(BRIEF): Start the copy at the line containing "Task: Tap the browser home icon" and run it through the last line of the records. Repeat each line exactly; omit pictures.

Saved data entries
________________________________________
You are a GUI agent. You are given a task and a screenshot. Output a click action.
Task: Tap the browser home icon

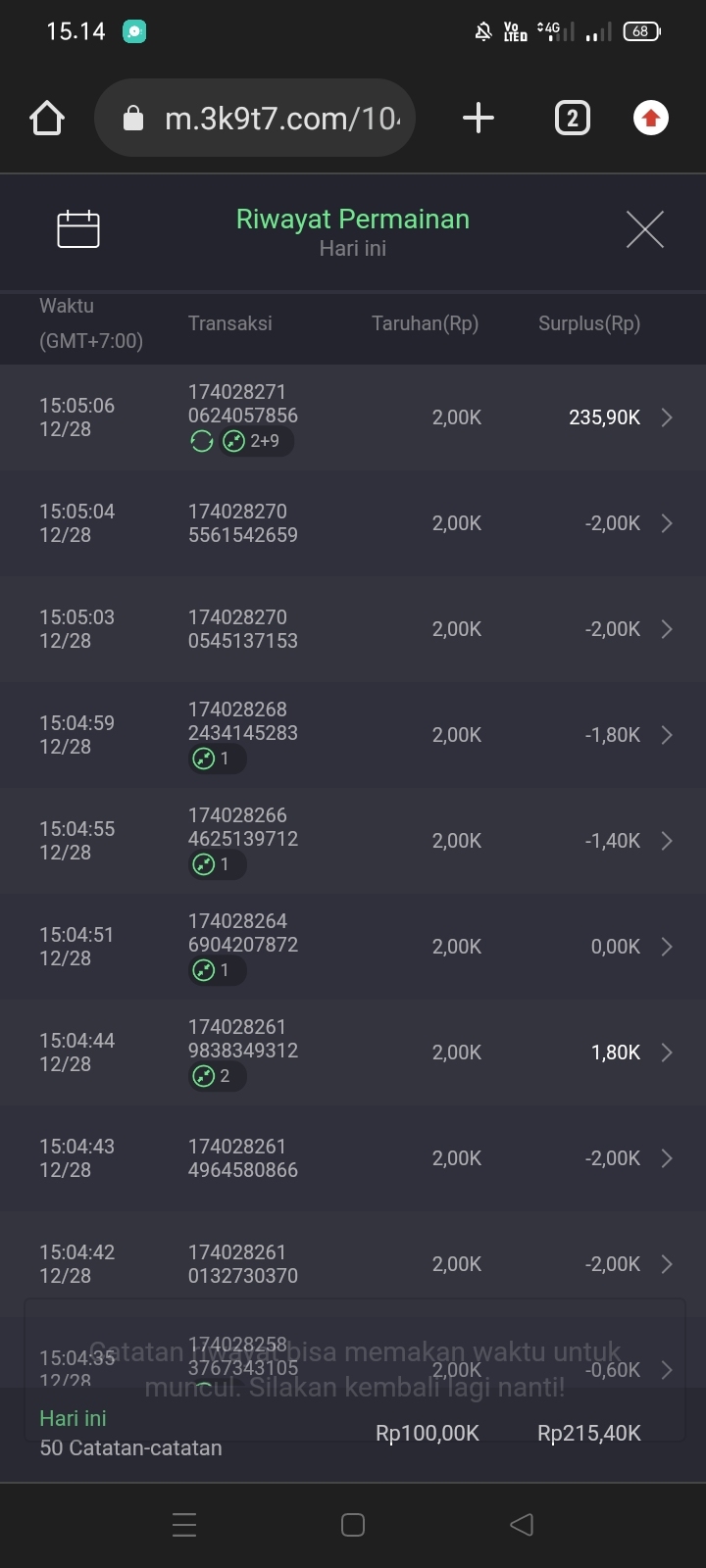[x=47, y=119]
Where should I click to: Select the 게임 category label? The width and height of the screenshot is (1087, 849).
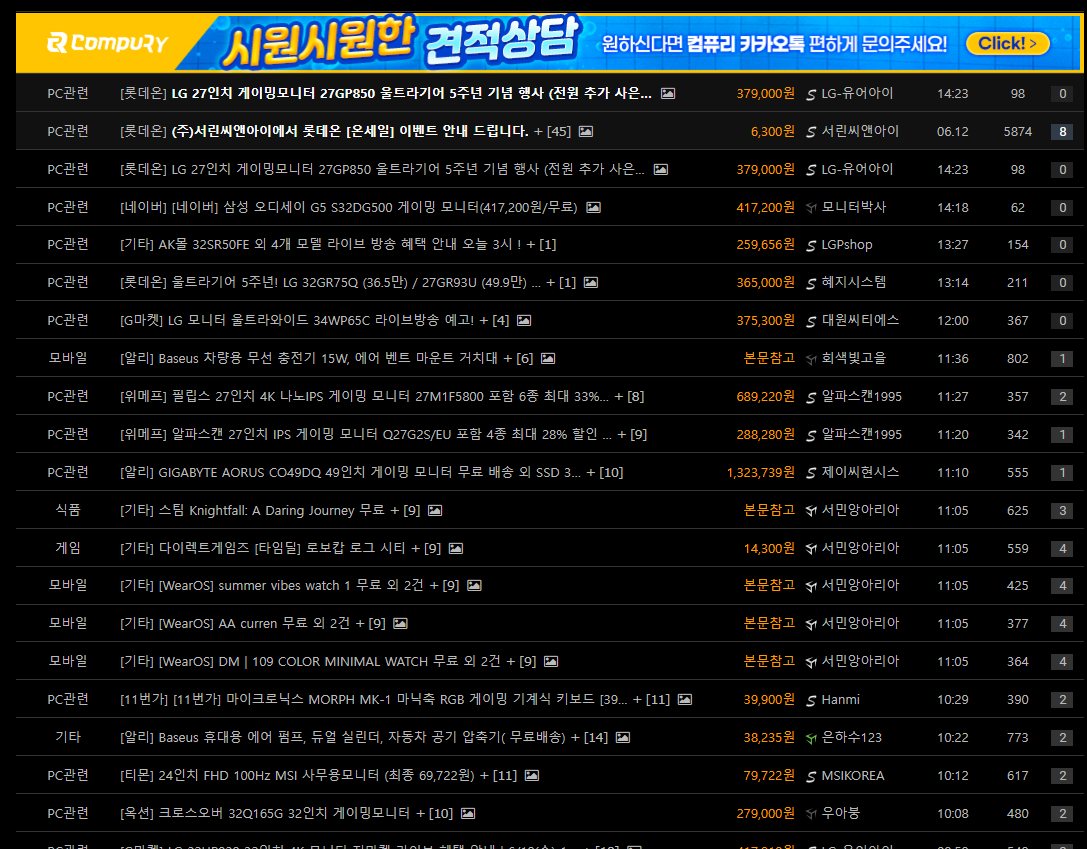pos(68,548)
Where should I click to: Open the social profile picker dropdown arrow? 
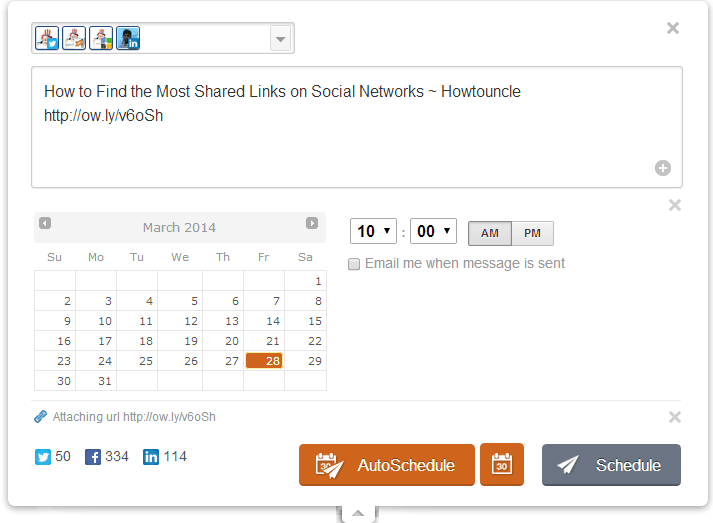tap(281, 39)
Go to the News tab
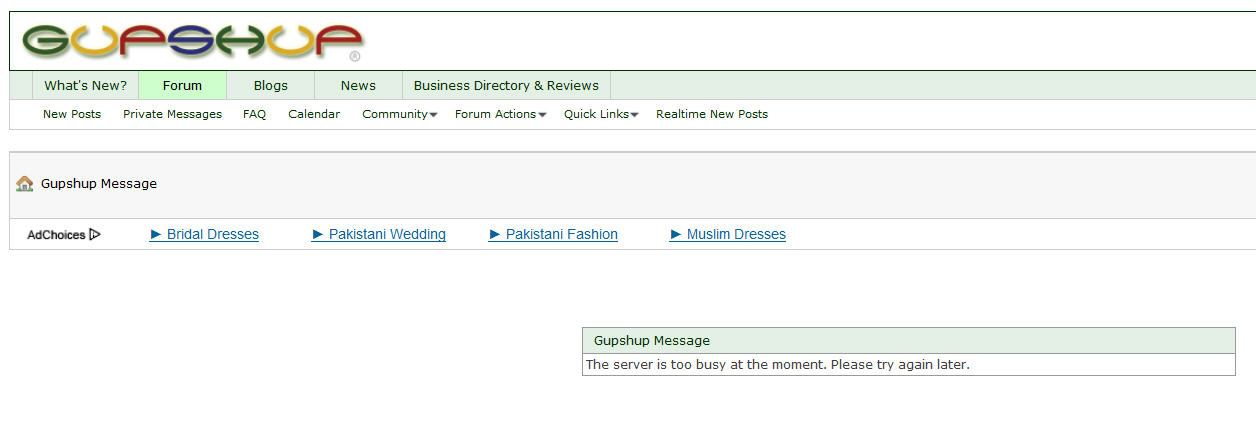Viewport: 1256px width, 423px height. coord(358,86)
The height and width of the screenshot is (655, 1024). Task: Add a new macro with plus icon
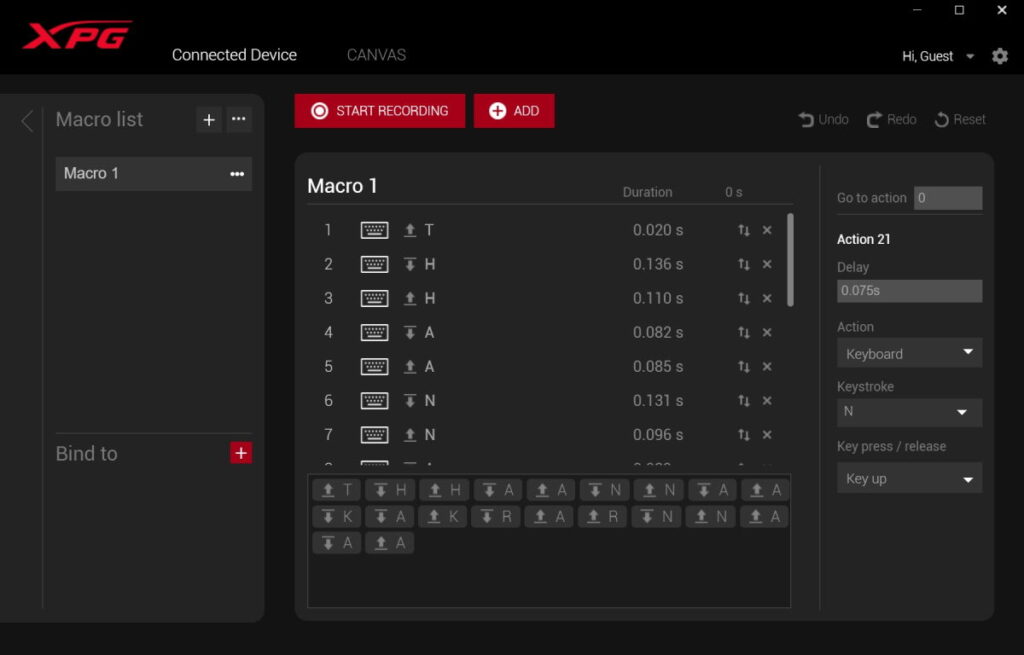coord(208,120)
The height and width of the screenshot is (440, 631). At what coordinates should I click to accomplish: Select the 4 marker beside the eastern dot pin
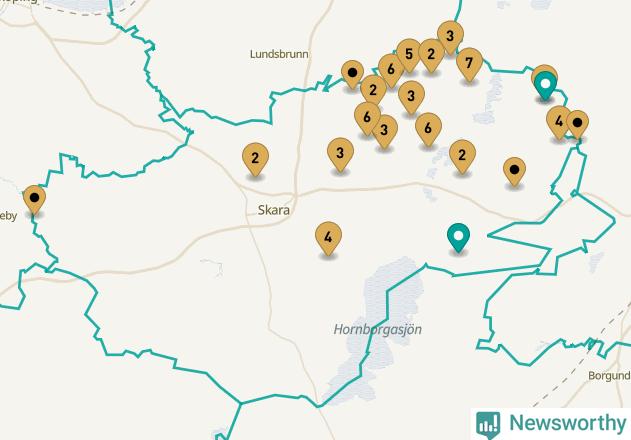[559, 123]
________________________________________
(OUTPUT OF THE EXERCISE):
Task: Tap the browser home icon

[x=47, y=119]
Where should I click to: Select the 게임 category label? The width and height of the screenshot is (1087, 849).
pos(68,548)
Where should I click to: Open the social profile picker dropdown arrow? 
tap(281, 39)
Go to the News tab
Viewport: 1256px width, 423px height. coord(358,86)
The height and width of the screenshot is (655, 1024). Task: Add a new macro with plus icon
coord(208,120)
The height and width of the screenshot is (440, 631). At what coordinates should I click to accomplish: Select the 4 marker beside the eastern dot pin
[559, 123]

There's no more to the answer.